Requirements Clarification

Functional:

  • Return top 5โ€“8 location suggestions on every keystroke
  • Rank by: proximity to current location, query frequency, personalisation score
  • Support 195 countries and 40+ languages
  • New businesses appear in autocomplete within 24 hours of being added to the POI database

Non-Functional:

  • 5B queries/day (~58k QPS average, peaks to 300k QPS)
  • P99 < 80ms globally (including network RTT from edge)

Index Structure

The autocomplete index is a prefix trie over location names with two additions:

Popularity score per node: normalised query frequency from the past 90 days, used for initial ranking within a prefix match.

Geographic bounding box per POI: used to boost results near the user's current GPS coordinates at re-ranking time.

The trie is pre-built offline (hourly Spark job), serialised to a compact binary format, and distributed to edge POPs globally.
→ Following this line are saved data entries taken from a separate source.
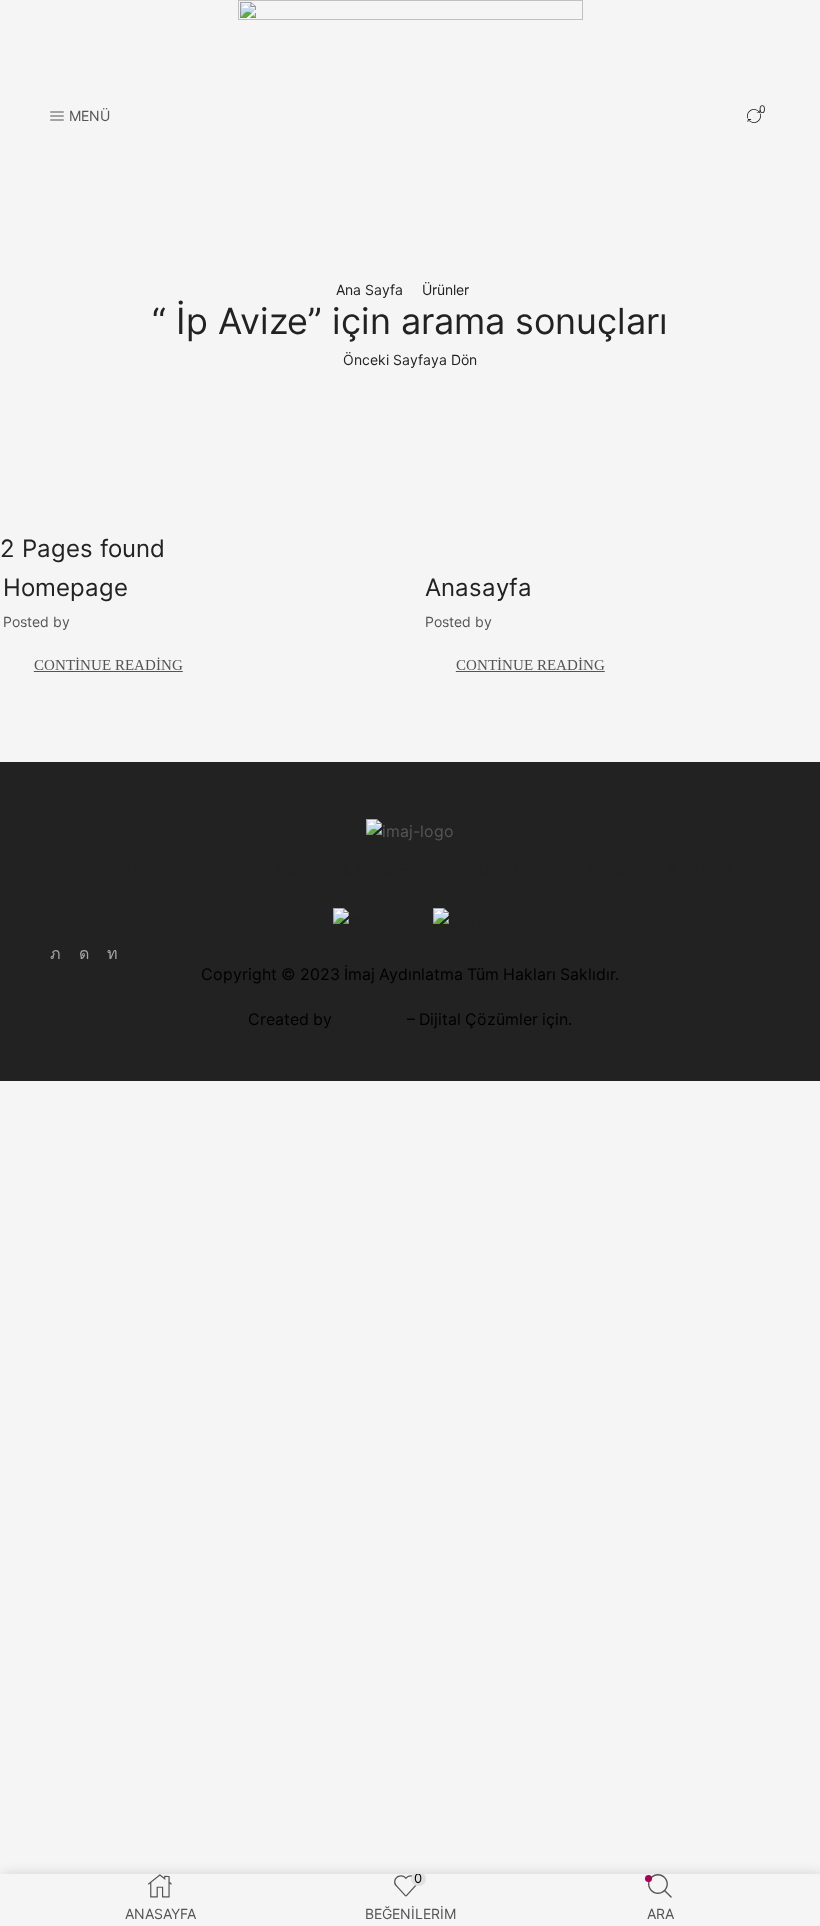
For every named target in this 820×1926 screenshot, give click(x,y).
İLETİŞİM (700, 869)
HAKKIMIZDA (257, 869)
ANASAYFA (129, 869)
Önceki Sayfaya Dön (410, 359)
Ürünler (445, 289)
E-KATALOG (502, 869)
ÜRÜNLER (380, 869)
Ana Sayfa (369, 289)
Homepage (65, 587)
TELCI (607, 869)
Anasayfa (478, 587)
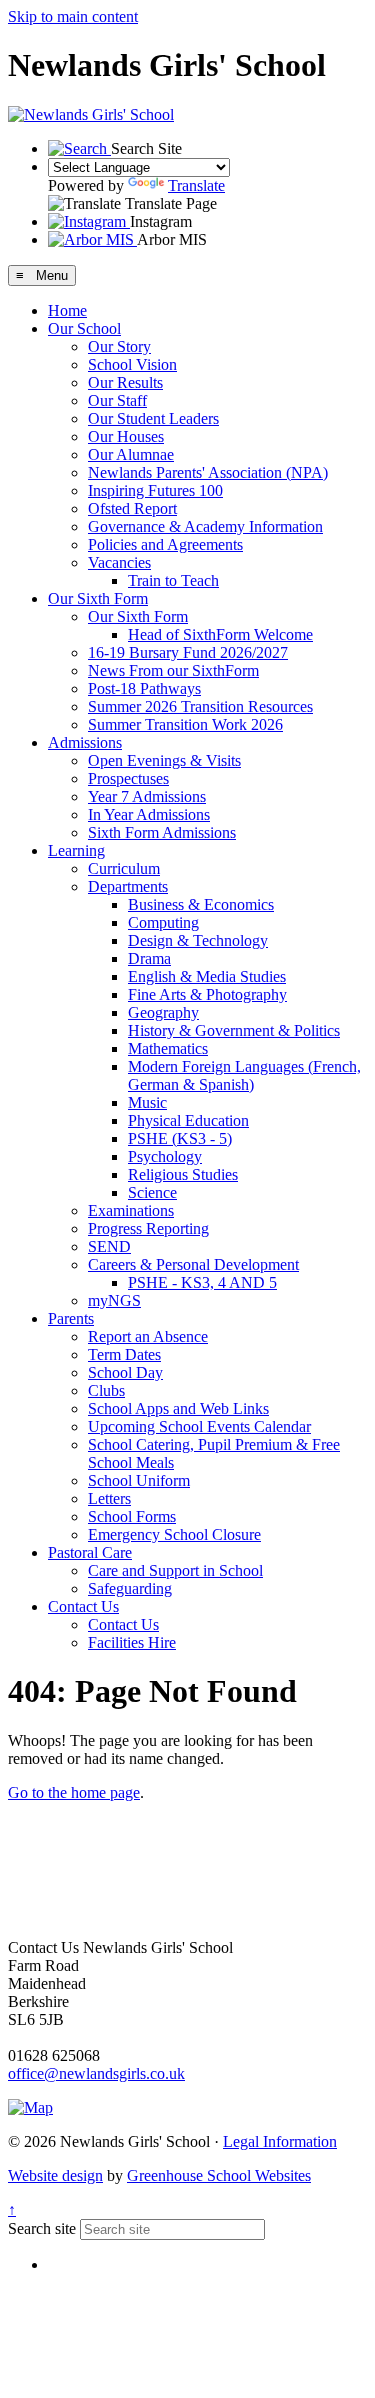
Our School (84, 328)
Edge nodes serve the trie in memory: lookup is O(k) where k is the query prefix length.

Two-Stage Serving

Stage 1: Edge node queries the local trie replica for the typed prefix. Returns top 20 raw candidates based on popularity score alone.
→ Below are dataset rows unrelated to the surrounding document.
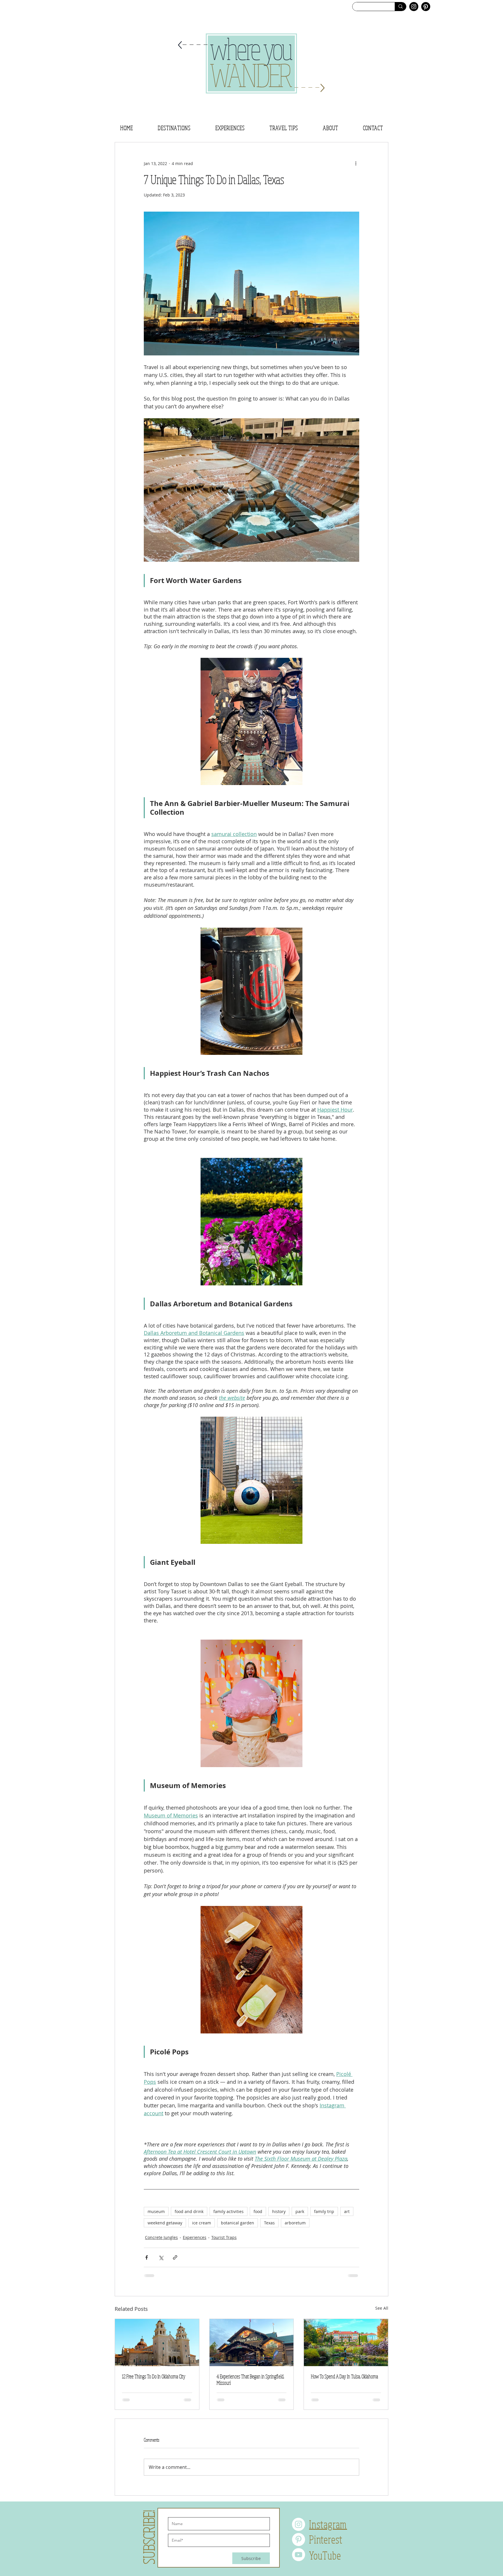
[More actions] (355, 163)
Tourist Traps (224, 2237)
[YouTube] (298, 2559)
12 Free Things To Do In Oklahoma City (153, 2376)
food (258, 2211)
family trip (324, 2211)
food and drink (189, 2211)
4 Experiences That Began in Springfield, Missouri (250, 2379)
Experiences (194, 2237)
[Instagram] (413, 6)
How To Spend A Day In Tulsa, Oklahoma (344, 2376)
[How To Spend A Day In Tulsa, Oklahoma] (346, 2342)
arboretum (295, 2223)
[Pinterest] (425, 6)
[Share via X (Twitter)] (161, 2257)
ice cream (201, 2223)
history (279, 2211)
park (299, 2211)
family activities (228, 2211)
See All (381, 2308)
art (347, 2211)
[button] (174, 127)
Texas (269, 2223)
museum (156, 2211)
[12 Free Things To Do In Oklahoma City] (157, 2342)
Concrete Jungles (161, 2237)
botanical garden (237, 2223)
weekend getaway (165, 2223)
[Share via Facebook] (146, 2257)
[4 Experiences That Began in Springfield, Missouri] (252, 2342)
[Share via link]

Stage 2: Re-ranking pass applies proximity boost (haversine distance from device GPS), personalisation score, and freshness penalty (demote POIs with recent closures). Returns top 8 to the client.

This two-stage design keeps the trie simple and fast while allowing contextual re-ranking without a round-trip to a central server.

Personalisation Without Raw Query Logging

User query history is stored locally on-device. At query time, the device sends an anonymous feature vector (not raw history) to the re-ranking layer. The vector encodes recency-weighted category preferences (coffee shops, gyms, airports) without identifying specific past searches.